What was your experience with the role of fundraising and committee assignments?

There are very strict and very easy-to-recognize requirements. You can go up at any Republican gathering at the National Republican Congressional Committee, and there’s a big board. It tells you what your dues are, and chairmen are required to raise substantially more.

Did you pay your dues?

At first I met those dues, but I became so unhappy with the orthodoxy and rigidity of the Republican agenda that I said I was not going to contribute. And I never did after that. I did my work, but I knew that I was limited in my capacity to be chairman of anything. I wasn’t going to pretend and go out there and try to raise money from people I knew to support an agenda that I didn’t agree with.

In what ways did you disagree with the Republican Party?

When I joined the Republican Party 35 or so years ago, it was pro-choice. It was very much involved and committed to the environment and civil rights. Those are not issues they talk about now.

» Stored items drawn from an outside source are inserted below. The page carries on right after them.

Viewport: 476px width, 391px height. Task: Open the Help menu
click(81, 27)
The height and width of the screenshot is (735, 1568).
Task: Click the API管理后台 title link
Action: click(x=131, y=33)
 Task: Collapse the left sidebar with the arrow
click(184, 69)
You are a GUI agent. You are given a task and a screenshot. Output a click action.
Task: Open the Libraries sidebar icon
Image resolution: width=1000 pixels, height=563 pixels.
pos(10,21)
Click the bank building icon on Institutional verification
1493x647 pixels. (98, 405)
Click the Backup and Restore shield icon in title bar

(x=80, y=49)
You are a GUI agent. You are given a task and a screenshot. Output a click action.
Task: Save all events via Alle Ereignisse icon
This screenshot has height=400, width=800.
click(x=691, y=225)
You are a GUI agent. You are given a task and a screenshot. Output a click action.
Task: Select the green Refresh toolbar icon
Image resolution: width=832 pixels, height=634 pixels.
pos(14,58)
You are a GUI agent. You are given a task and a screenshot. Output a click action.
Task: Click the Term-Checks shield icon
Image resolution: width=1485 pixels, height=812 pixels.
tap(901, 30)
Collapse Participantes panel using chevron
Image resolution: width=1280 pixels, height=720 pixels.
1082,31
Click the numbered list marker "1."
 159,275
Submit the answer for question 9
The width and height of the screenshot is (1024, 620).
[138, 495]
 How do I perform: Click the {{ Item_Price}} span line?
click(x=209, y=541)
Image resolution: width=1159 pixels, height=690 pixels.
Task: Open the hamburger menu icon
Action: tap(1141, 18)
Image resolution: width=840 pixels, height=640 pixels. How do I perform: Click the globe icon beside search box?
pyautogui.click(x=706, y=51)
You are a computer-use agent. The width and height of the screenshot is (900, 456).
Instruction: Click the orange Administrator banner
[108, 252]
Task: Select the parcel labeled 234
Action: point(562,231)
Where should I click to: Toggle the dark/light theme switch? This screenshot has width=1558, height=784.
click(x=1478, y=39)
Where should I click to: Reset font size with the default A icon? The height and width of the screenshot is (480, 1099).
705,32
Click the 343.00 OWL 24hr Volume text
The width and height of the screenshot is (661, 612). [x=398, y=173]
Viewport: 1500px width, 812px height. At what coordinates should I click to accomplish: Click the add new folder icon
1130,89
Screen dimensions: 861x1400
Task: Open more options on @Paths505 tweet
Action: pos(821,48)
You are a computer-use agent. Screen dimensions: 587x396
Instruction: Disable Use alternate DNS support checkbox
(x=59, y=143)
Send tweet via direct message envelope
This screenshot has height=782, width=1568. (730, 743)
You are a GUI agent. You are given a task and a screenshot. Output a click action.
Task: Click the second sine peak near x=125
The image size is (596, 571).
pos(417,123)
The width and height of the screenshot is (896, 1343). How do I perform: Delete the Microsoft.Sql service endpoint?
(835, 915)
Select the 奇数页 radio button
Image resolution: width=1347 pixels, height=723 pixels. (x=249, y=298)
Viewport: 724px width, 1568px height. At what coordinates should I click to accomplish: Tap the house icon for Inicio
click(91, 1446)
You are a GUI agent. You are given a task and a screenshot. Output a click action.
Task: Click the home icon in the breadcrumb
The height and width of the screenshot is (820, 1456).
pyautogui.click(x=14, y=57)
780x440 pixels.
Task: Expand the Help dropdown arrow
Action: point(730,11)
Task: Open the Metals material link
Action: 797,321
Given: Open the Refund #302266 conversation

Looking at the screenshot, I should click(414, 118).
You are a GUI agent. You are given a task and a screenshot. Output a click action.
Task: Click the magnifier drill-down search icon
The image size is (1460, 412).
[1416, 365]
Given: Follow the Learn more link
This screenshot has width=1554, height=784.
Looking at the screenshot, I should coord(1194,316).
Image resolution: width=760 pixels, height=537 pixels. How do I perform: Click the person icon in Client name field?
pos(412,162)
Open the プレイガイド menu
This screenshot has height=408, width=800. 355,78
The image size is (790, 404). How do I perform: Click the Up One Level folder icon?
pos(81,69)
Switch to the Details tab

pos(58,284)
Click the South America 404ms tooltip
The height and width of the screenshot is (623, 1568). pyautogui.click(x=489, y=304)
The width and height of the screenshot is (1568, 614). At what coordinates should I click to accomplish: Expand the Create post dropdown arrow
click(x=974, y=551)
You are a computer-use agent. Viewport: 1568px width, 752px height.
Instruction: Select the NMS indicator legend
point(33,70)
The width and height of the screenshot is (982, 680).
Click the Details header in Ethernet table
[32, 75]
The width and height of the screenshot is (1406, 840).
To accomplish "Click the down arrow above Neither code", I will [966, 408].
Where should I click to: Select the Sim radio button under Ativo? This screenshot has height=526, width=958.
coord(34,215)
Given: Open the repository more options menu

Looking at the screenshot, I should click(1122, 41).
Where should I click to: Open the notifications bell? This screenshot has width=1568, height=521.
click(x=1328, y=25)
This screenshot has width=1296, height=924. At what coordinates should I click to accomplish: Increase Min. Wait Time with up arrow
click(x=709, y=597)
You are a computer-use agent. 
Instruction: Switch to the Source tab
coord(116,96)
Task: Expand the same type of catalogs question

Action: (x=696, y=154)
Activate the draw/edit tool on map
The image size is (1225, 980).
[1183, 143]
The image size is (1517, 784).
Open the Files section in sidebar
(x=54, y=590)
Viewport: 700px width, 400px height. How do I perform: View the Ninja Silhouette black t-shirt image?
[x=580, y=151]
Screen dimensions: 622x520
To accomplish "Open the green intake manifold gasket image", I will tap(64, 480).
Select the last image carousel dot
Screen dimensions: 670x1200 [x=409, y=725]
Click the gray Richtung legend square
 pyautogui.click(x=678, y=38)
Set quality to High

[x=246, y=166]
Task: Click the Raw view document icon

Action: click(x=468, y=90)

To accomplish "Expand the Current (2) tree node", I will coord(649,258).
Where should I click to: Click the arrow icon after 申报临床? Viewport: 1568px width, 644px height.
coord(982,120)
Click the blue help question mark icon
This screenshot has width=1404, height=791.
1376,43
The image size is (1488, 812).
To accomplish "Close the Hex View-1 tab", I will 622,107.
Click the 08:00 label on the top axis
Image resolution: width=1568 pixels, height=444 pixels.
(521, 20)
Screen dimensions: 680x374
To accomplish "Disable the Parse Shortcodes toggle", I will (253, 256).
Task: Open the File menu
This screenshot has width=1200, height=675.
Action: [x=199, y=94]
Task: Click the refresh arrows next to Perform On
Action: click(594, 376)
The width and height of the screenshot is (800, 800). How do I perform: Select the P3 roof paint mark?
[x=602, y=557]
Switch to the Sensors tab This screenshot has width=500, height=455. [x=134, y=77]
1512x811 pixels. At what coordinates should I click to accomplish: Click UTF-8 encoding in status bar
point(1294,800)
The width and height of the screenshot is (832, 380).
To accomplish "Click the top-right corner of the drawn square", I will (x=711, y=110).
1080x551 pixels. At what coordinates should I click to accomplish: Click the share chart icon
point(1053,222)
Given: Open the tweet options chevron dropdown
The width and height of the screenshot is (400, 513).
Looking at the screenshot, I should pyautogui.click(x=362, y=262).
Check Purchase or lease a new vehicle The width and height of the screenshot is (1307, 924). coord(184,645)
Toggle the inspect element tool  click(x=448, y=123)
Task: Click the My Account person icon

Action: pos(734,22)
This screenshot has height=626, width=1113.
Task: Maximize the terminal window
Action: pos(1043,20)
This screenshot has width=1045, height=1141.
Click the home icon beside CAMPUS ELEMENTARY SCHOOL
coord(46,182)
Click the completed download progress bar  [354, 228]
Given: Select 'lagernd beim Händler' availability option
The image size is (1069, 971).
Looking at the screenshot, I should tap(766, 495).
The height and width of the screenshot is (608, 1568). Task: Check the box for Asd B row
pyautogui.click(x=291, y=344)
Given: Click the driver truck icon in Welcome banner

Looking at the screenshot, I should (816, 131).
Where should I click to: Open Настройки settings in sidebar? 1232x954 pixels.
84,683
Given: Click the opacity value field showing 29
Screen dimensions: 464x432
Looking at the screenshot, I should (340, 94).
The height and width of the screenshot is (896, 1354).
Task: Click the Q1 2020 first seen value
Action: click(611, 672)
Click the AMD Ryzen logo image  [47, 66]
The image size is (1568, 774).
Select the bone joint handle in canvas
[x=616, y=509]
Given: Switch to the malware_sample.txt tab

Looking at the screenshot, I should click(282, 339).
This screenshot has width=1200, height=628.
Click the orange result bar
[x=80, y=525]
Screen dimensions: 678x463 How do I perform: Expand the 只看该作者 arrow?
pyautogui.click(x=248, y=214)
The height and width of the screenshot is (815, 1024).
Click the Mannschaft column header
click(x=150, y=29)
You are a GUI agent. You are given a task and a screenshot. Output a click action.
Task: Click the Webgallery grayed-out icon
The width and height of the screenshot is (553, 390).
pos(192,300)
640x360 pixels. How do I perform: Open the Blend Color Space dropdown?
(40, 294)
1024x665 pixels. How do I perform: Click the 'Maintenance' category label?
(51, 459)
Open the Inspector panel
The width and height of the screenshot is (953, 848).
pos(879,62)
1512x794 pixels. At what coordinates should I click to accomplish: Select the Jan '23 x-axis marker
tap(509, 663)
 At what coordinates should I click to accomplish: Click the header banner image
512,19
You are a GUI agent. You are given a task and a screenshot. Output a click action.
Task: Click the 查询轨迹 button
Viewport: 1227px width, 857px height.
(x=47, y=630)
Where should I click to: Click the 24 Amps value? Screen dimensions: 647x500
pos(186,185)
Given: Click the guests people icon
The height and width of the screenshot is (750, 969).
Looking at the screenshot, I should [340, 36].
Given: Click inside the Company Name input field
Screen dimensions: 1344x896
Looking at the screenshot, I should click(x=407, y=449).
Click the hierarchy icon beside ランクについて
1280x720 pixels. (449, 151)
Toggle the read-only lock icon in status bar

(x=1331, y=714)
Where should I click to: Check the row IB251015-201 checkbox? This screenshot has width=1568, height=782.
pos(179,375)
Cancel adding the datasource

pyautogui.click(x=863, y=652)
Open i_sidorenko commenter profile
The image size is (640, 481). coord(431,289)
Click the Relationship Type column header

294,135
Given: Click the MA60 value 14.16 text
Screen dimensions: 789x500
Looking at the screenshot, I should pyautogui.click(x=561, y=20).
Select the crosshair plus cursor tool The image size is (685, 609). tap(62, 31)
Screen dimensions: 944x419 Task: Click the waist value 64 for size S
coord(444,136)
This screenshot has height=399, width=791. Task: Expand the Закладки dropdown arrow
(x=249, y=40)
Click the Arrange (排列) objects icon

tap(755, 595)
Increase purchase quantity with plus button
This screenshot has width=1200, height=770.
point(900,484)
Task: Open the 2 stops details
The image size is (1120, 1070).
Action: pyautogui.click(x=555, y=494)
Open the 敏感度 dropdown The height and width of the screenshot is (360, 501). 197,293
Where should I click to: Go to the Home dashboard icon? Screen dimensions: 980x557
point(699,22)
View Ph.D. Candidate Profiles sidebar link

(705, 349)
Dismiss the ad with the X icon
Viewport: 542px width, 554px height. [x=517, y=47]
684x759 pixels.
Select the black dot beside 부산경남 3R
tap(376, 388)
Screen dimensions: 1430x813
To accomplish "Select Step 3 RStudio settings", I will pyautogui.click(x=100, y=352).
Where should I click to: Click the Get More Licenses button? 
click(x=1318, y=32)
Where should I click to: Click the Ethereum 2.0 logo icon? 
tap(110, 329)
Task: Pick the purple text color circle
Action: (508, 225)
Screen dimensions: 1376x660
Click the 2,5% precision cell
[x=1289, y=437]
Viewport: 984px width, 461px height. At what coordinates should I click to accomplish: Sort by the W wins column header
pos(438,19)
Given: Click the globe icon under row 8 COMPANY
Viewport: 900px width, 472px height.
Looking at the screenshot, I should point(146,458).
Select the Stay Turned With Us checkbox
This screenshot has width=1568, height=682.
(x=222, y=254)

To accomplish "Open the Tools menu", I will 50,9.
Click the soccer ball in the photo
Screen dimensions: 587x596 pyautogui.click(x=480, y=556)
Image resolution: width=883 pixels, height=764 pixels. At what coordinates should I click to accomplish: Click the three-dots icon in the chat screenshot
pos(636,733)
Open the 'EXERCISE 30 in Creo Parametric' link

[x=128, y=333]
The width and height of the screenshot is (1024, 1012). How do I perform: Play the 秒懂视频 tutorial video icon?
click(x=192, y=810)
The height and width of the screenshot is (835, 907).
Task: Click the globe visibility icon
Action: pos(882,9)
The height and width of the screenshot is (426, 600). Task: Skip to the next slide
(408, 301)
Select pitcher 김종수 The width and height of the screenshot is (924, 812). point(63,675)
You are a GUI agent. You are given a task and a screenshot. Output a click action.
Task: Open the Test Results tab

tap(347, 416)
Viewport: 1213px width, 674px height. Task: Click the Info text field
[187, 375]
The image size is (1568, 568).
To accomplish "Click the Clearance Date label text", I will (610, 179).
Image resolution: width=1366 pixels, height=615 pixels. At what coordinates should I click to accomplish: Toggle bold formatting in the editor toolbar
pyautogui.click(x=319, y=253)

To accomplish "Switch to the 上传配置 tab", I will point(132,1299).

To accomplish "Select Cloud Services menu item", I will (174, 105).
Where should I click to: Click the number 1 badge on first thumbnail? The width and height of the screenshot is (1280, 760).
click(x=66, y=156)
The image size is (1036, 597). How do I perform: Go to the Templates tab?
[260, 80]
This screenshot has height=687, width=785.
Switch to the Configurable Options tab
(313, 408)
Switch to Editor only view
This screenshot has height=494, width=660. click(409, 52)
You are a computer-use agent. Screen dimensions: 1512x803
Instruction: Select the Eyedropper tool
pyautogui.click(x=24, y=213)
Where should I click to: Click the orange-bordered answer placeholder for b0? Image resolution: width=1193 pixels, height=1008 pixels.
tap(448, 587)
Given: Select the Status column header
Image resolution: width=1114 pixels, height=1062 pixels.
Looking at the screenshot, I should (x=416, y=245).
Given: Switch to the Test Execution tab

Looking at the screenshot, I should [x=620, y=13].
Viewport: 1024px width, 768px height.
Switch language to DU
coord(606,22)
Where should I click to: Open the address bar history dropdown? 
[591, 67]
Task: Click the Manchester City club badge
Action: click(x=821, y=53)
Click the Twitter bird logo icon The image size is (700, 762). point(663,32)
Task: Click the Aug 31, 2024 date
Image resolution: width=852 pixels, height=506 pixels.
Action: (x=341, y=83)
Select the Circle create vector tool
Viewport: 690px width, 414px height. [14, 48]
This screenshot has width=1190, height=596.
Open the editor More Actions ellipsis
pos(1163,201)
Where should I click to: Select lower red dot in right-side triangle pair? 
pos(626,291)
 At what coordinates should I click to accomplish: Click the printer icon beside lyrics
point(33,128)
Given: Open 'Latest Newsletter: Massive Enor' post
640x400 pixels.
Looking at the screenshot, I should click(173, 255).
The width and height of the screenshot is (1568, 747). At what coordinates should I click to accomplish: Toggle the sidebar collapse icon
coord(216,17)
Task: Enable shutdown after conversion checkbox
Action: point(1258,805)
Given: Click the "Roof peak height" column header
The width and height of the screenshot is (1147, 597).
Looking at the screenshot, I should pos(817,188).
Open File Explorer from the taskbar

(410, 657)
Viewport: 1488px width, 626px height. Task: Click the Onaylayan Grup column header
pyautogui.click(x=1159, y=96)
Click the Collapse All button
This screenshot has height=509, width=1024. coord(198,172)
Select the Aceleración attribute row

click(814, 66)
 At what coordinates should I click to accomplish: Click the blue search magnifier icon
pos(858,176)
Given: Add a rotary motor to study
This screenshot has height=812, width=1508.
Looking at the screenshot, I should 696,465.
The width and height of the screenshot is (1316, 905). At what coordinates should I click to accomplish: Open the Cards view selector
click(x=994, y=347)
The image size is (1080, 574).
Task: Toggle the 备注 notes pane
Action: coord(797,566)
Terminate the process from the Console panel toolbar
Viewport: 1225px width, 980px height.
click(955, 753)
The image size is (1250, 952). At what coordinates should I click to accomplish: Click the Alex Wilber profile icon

I was one of two congressmen who didn’t support the government shutdown. I’ve never voted against women’s health care. I’ve supported Planned Parenthood. I supported gay rights my entire life. I also was the first Republican member of Congress — and the only one — who came out and said I’d never vote for Ted Cruz or Donald Trump. In fact, I endorsed Hillary Clinton.

What happens when a member of Congress doesn’t pay their dues or help the party with fundraising?

If you don’t raise money for the party, you can pretty much eliminate the idea that you’ll ever be a chair of a committee. It’s the same way in voting. Committee chairs are supposed to vote with leadership. They don’t always, but they normally do. It’s understood that that’s what they should be doing.

Why are committee chairs expected to raise so much money?

When you are a chairman of a committee, it’s a lot easier to raise money because money gives access. Members of Congress want to hear from both sides of whatever the issue may be, but it’s also clear that those who contribute have much more access than people who don’t.

Why is it easier?

I think it’s pretty obvious. They’re in a position of authority. They help determine the agenda.

Some people are worried about special interests coming in and trying to buy access to lawmakers. Other people say that the leaders of committees are in a position to extort the people they regulate. What is your take on that dynamic?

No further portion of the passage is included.